▸ INSTRUCTION 1:
Please duplicate the part of the thread on buying a flat in Spain, everything from "## snikpoh (Nov" down to "working for you?".
▸ INSTRUCTION 2:
In the thread on buying a flat in Spain, which areas does Jims321 say they are generally looking around?
▸ INSTRUCTION 3:
Rewrite as a short list the paragraph beginning "New versus old" in the thread on buying a flat in Spain.

▸ SELECTED EXCERPT:
____________
# Cash Purchase or mortgage



## Jims321 (Jun 1, 2015)

Hi

We're two British pensioners toying with the idea of buying a small flat in Spain.
I'd very much appreciate any general advice on this but especially guidance on buying new as opposed to previously lived in and also any advantages / disadvantages associated with a cash purchase. Many thanks in advance.


----------



## emlyn (Oct 26, 2012)

Where in Spain are you toying with the idea of buying?


----------



## Jims321 (Jun 1, 2015)

We haven't got a firm fix as yet. Looking generally around Costa blanca, Alicante and north.


----------



## snikpoh (Nov 19, 2007)

Jims321 said:


> Hi
> 
> We're two British pensioners toying with the idea of buying a small flat in Spain.
> I'd very much appreciate any general advice on this but especially guidance on buying new as opposed to previously lived in and also any advantages / disadvantages associated with a cash purchase. Many thanks in advance.


New versus old - this is really a personal choice but (in theory) any problems are known with an older property (would be my choice).

Mortgage versus cash - you can offset mortgage interest payments against tax, rates are low at the moment (we pay 1.1% above monthly eurobor). With cash, there are no debts to worry about but is your money working for you?


----------



## alborino (Dec 13, 2014)

Jims321 said:


> We haven't got a firm fix as yet. Looking generally around Costa blanca, Alicante and north.
____________
▸ RAW DATA:
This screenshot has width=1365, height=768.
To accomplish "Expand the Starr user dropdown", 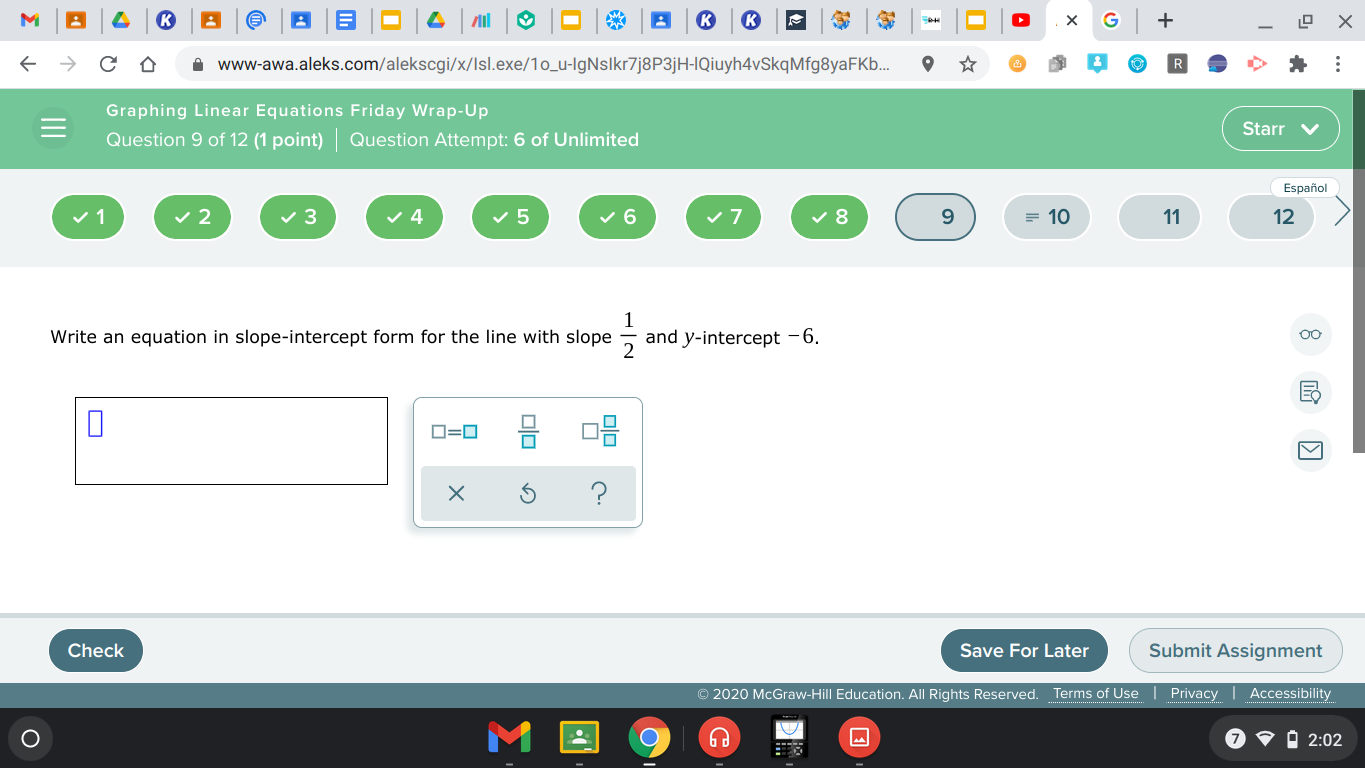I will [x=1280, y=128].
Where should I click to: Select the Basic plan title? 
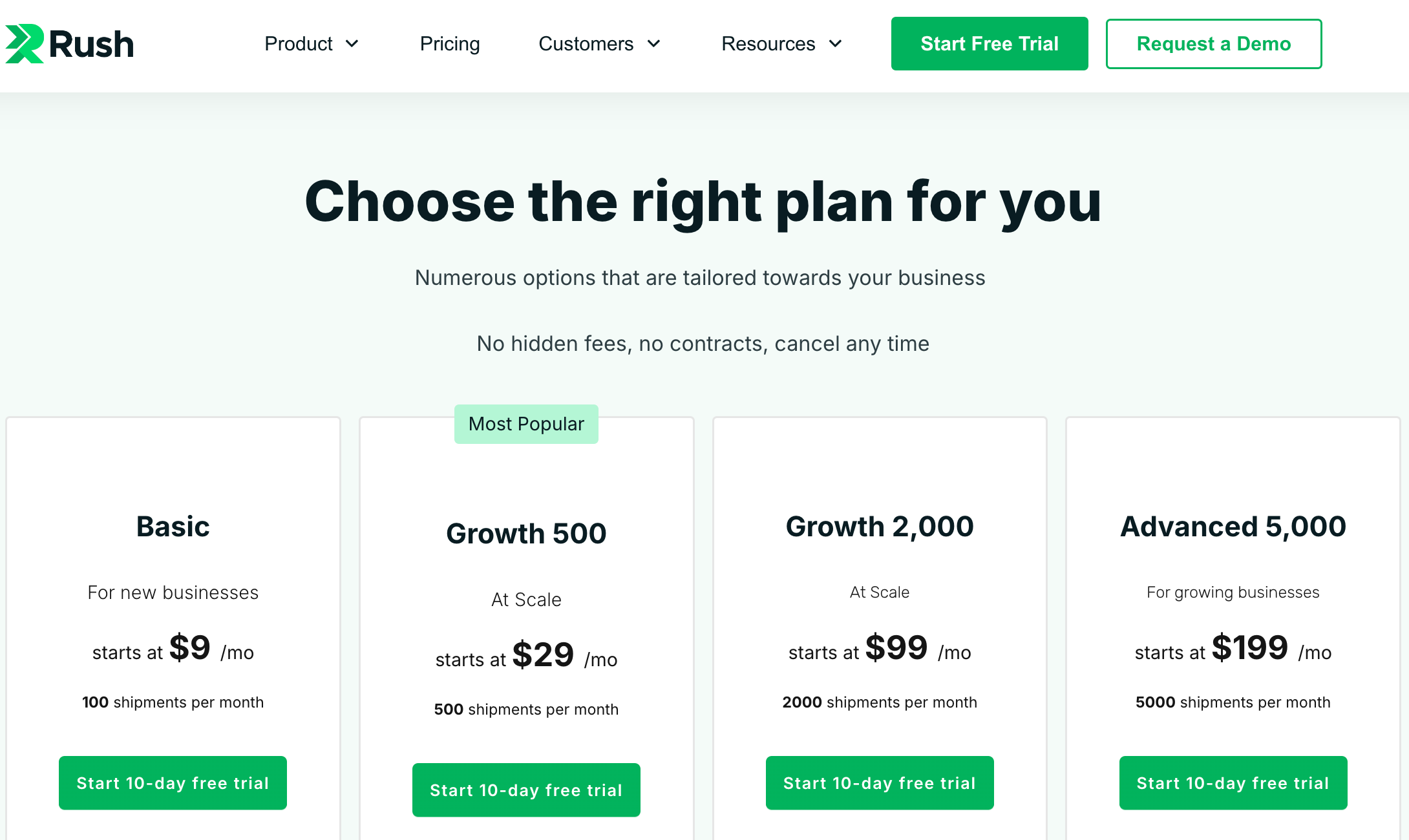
____________
▸ EXERCISE RESULT 1:
## snikpoh (Nov 19, 2007)

Jims321 said:


> Hi
> 
> We're two British pensioners toying with the idea of buying a small flat in Spain.
> I'd very much appreciate any general advice on this but especially guidance on buying new as opposed to previously lived in and also any advantages / disadvantages associated with a cash purchase. Many thanks in advance.


New versus old - this is really a personal choice but (in theory) any problems are known with an older property (would be my choice).

Mortgage versus cash - you can offset mortgage interest payments against tax, rates are low at the moment (we pay 1.1% above monthly eurobor). With cash, there are no debts to worry about but is your money working for you?

▸ EXERCISE RESULT 2:
Costa Blanca, Alicante and north.

▸ EXERCISE RESULT 3:
- New or old is really a personal choice.
- With an older property, any problems are known, in theory.
- An older property would be the poster's choice.